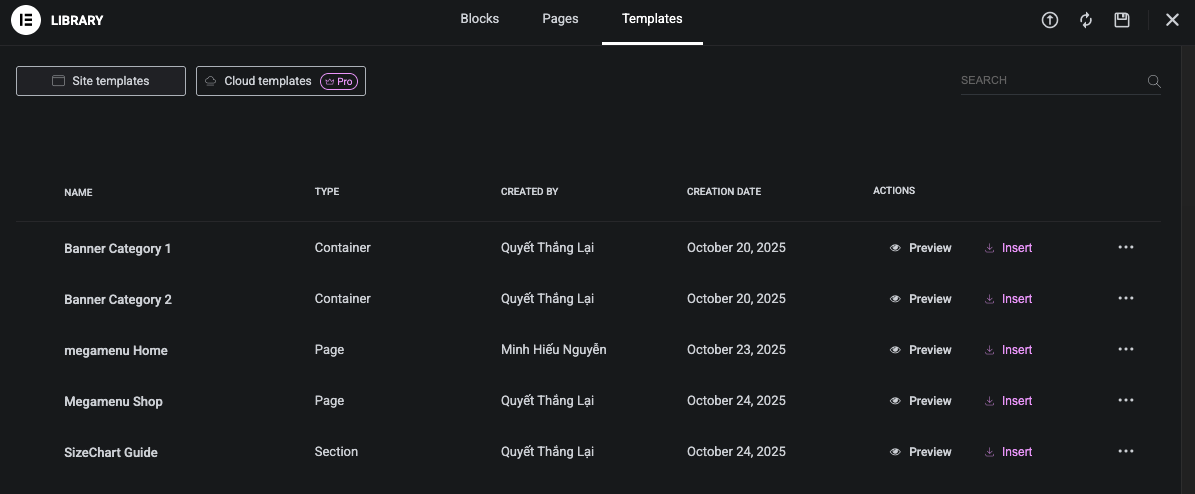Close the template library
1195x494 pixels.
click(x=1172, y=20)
◇ ◇ ◇ ◇ ◇
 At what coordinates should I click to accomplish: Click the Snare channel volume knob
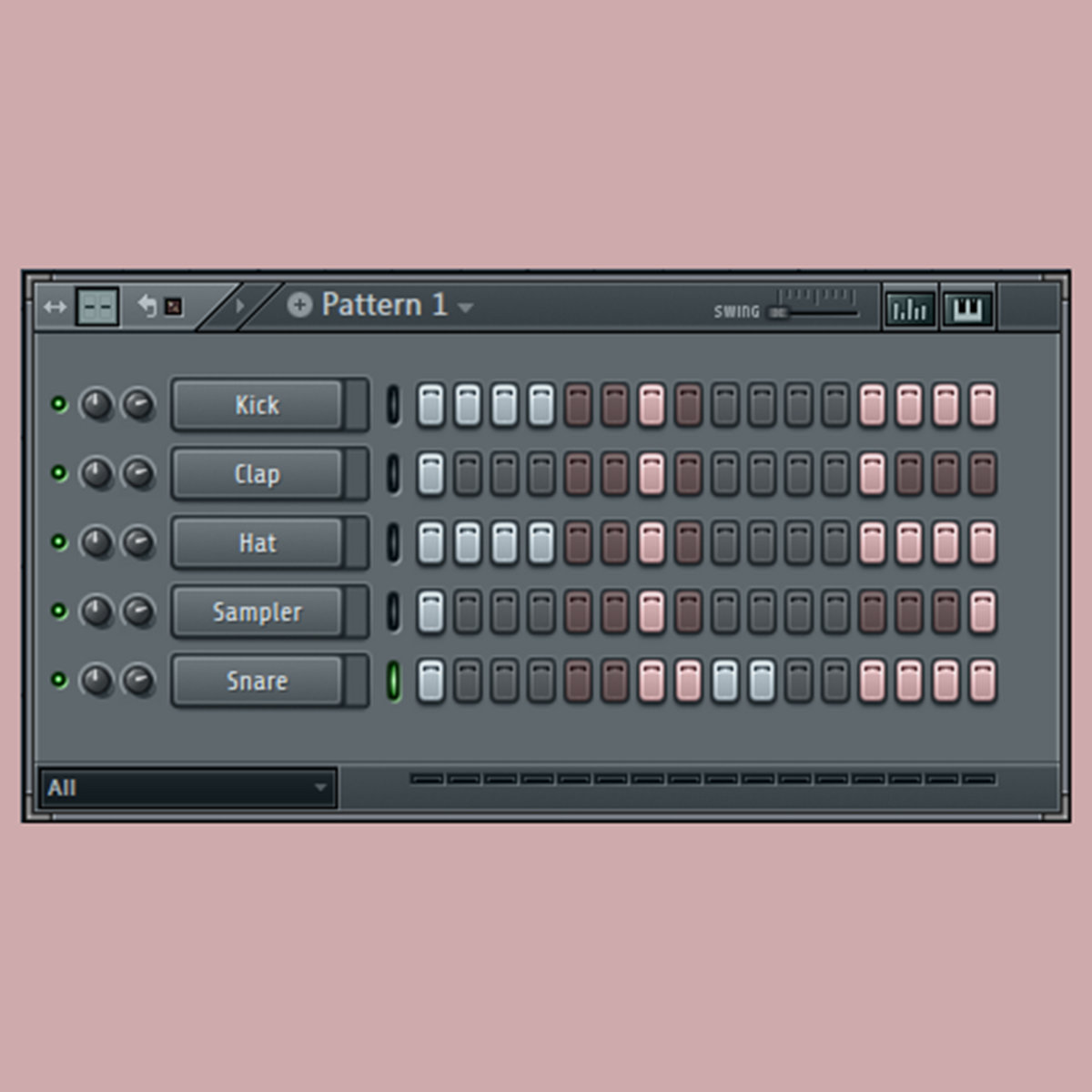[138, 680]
◇ ◇ ◇ ◇ ◇
PROBLEM TO WORK ON:
Could you pull out the items from the line with "Close the template library" to the line with "click(x=1172, y=20)" and copy them unchanged, leaving out the pictures?

REPLY:
Close the template library
1195x494 pixels.
click(x=1172, y=20)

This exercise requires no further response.